Das elfminütige Memorial entstammt eigentlich der Filmmusik zu Peter Greenaways The Cook, the Thief, his Wife and her Love von 1989 und ist nur eines einer ganzen Reihe von Nyman-Werken, die sich Walsh für die Begleitung seines Filmes ausgesucht hat. So bietet Man on Wire den seltenen Sonderfall, dass eigentlich für ganz andere Filme komponierte Musikstücke plötzlich in einem völlig neuen filmischen Kontext eingesetzt werden Auf CD findet der geneigte Hörer deshalb ein kleines „Best Of Michael Nyman“, das u.a. Ausschnitte aus Das Piano (1993), Der Kontrakt des Zeichners , Drowning by Numbers, The Libertine und dem Konzeptalbum La Traversée de Paris versammelt. Ergänzt wird die breit gestreute Musikauswahl um zwei klassische Klavierstücke von Erik Satie (die Gnossienne No.1 sowie die Gymnopédie No. 1).
Bei soviel aus diversen Quellen zusammengestellter Musik überrascht es, dass Man on Wire über eine – wenn auch nur sehr kurze – Originalmusik verfügt, die vom jungen Newcomer Josh Ralph komponiert wurde und mit zwei kurzen Stücken vertreten ist.

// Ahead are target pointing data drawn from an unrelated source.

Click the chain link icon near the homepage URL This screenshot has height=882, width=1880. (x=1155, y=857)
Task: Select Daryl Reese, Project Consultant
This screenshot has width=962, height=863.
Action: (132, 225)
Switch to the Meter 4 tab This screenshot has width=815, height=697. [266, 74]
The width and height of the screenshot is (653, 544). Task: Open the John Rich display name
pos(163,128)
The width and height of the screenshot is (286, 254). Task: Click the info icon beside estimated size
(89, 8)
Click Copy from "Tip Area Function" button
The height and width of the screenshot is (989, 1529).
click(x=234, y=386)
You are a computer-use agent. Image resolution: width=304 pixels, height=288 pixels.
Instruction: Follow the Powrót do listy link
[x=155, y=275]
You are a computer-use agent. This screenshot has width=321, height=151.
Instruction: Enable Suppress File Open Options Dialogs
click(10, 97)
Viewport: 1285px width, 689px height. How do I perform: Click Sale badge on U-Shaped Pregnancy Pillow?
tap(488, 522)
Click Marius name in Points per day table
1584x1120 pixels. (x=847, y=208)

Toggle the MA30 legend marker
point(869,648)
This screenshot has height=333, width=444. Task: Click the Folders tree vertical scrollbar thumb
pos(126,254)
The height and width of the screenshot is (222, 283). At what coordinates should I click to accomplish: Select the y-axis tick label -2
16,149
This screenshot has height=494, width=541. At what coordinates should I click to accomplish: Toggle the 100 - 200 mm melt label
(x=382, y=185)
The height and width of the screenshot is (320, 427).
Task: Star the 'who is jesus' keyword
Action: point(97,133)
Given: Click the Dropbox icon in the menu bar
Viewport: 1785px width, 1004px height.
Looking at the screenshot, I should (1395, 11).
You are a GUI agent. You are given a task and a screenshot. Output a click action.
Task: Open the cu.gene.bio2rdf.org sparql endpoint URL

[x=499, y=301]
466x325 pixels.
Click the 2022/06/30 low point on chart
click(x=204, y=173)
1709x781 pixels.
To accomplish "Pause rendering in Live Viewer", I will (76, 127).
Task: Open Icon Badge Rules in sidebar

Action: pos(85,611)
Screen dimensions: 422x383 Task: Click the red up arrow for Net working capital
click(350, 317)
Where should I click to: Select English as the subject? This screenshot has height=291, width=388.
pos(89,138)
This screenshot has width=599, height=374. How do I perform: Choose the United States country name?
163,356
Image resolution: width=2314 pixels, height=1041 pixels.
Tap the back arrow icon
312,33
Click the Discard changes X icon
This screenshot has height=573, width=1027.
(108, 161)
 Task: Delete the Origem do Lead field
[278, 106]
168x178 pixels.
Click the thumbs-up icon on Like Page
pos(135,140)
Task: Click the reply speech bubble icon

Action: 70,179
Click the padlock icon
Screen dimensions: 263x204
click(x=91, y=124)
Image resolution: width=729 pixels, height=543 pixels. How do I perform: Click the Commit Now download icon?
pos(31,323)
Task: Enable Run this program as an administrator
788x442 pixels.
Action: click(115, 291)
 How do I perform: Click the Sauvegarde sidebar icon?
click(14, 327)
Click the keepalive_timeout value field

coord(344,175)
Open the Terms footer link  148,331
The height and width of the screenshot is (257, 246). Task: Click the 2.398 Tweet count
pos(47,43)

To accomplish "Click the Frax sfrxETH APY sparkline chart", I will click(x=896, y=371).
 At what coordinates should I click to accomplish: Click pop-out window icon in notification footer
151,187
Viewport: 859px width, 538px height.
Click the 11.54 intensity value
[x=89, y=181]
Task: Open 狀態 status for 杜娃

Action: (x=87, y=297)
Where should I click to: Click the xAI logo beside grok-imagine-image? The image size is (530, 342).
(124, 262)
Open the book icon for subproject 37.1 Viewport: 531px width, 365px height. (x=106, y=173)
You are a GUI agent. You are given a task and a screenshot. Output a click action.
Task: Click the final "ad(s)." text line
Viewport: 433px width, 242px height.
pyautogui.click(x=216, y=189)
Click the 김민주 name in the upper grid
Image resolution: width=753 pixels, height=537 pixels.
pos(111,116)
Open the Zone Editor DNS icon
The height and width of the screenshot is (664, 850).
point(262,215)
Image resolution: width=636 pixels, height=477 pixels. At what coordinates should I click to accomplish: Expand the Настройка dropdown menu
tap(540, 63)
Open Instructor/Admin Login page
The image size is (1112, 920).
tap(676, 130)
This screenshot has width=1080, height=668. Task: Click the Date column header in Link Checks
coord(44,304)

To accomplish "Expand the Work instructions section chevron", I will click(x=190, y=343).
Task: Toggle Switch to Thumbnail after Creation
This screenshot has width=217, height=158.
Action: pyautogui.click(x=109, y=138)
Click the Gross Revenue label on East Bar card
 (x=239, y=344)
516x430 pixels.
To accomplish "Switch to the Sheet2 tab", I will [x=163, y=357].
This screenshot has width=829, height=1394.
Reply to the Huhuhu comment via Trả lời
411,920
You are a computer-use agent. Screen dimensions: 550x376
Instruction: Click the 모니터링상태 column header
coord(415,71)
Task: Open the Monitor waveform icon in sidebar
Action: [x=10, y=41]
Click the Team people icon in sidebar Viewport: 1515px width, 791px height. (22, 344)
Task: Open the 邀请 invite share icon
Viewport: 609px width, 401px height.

Sie begleitet ausschließlich die Spielszenen, in denen Petit mit seinem Team an Helfern illegal in den World Trade Center eindringt und sich dort versteckt hält. Ralph arbeitet hier hauptsächlich mit atmosphärischen Spannungsmusiken, die die Minimalismen Nymans in einer zurückhaltenden Weise spiegeln und in ihren rhythmischen Klangfiguren ein wenig an die Musiken Alexandre Desplats erinnern, ansonsten aber unscheinbar bleiben.
Was ist von einer solchen Filmmusik auf CD zu halten? Einerseits ist die Auswahl an Nyman-Stücken durchaus gelungen, andererseits gibt es bereits diverse Nyman-Kompilationen, die ähnlich gut funktionieren. Die Originalkomposition ist freilich kaum der Rede wert. So richtet sich die Filmmusik vor allem an die Kinogänger, denen die Musik nach dem Sehen des Filmes besonders im Gedächtnis haften geblieben ist. Und angesichts des beindruckenden Zusammenspiels mit den Bildern des Films von James Walsh dürften das vermutlich gar nicht einmal so wenige sein.